» **GIVEN INSTRUCTION**
Could you update the part of the records that opens with the line containing "Given: Toggle the Basic Correction checkbox" and closes with the end of the records by replacing "checkbox" with "tickbox" and leaving everything else as it is? Please omit the pictures from your answer.

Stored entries
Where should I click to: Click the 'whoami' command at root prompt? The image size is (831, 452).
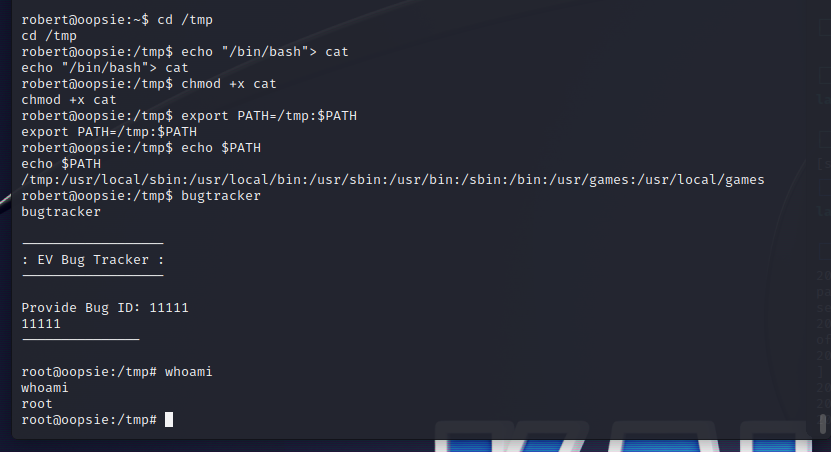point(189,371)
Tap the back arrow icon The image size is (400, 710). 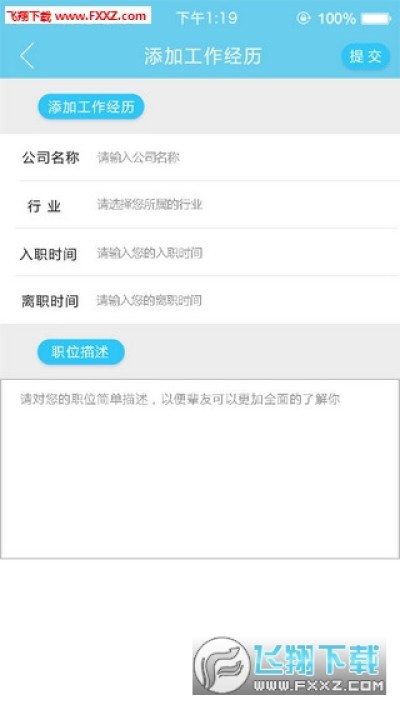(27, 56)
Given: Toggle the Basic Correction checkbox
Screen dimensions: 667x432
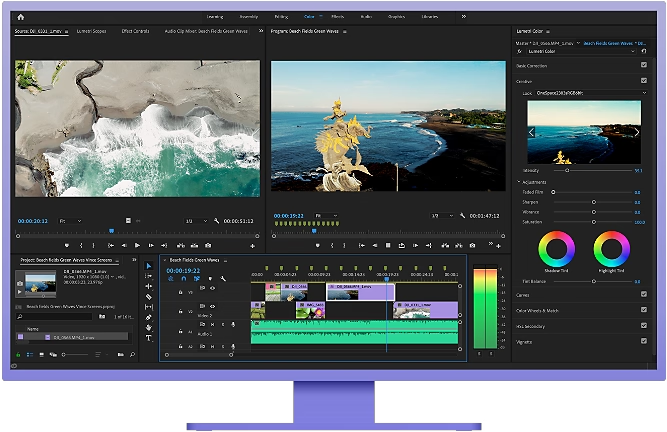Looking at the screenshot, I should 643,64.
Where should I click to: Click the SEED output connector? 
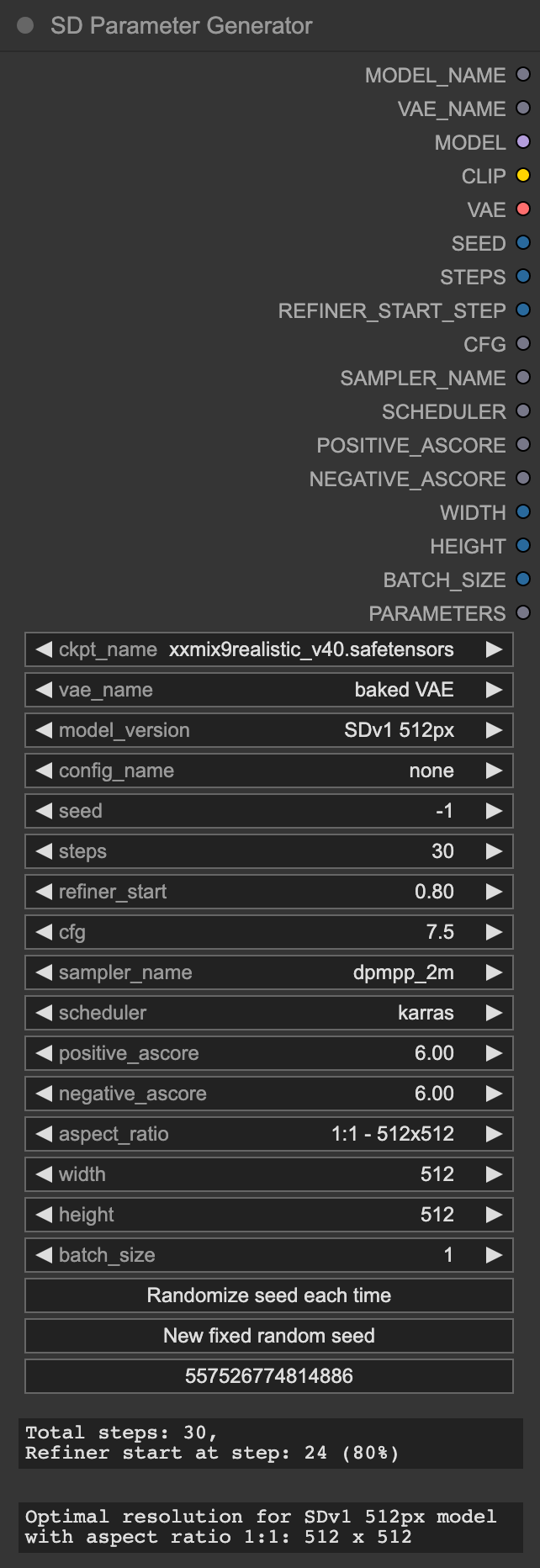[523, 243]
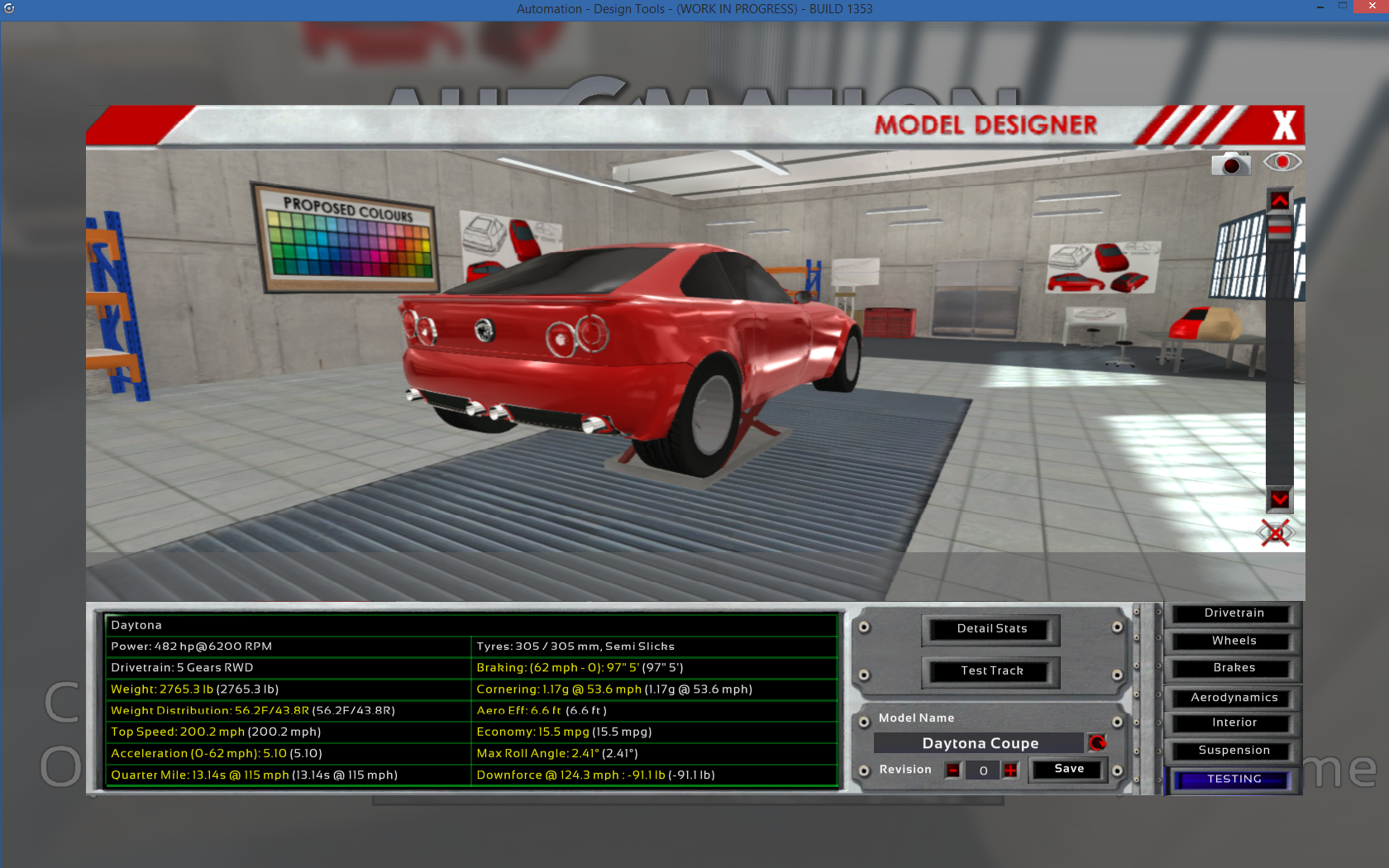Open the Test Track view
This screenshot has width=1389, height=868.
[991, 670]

» **COMPLETED TASK**
Given: Toggle the Basic Correction tickbox
Screen dimensions: 667x432
Looking at the screenshot, I should 643,64.
Where should I click to: Click the SEED output connector? 
[523, 243]
Open the Test Track view
This screenshot has width=1389, height=868.
[991, 670]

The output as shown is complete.